2007-10-17 Thread Claus Guttesen
> > I have created some zfs-partitions. First I create the
> > home/user-partitions. Beneath that I create additional partitions.
> > Then I have do a chown -R for that user. These partitions are shared
> > using the sharenfs=on. The owner- and group-id is 1009.
> >
> > These partitions are visible as the user assigned above. But when I
> > mount the home/user partition from a FreeBSD-client, only the
> > top-partiton has the proper uid- and guid-assignment. The partitons
> > beneath are assigned to the root/wheel (uid 0 and gid 0 on FreeBSD).
> >
> > Am I doing something wrong
>
> Did you mount both the parent and all the children on the client ?

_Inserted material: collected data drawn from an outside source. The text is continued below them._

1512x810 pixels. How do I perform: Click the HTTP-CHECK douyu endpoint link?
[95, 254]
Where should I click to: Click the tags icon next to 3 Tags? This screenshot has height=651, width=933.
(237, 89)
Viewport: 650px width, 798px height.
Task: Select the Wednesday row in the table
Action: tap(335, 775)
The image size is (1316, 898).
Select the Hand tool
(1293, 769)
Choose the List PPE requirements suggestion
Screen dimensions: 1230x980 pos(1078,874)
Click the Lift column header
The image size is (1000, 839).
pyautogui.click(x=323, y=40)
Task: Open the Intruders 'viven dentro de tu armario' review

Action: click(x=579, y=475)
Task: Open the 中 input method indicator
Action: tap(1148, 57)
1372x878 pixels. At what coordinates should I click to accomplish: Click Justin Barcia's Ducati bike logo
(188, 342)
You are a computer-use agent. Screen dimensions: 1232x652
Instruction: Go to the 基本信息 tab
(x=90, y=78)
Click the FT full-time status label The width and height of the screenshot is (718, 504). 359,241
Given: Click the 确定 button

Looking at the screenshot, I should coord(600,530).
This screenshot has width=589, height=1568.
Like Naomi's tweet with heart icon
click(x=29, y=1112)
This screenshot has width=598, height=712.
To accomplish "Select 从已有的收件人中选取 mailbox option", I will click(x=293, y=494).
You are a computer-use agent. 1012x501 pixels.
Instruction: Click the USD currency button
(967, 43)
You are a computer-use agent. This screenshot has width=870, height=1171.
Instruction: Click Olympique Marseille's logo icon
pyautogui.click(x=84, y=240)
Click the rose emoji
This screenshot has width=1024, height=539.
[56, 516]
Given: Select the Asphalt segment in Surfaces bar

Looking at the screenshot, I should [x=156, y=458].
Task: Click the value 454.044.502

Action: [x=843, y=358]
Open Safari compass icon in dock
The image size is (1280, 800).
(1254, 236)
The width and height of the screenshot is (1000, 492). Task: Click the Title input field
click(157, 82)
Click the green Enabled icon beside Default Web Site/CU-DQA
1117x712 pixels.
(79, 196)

No, I just assumed that the sub-partitions would inherit the same
uid/gid as the parent. I have done a chown -R.

That would be a neat feature because I have some fairly large
partitions hosted on another server (solaris 9 on sparc and vxfs)
which shares disk via nfs. Everytime I create a new partition I must
create and mount the partitons on each webserver.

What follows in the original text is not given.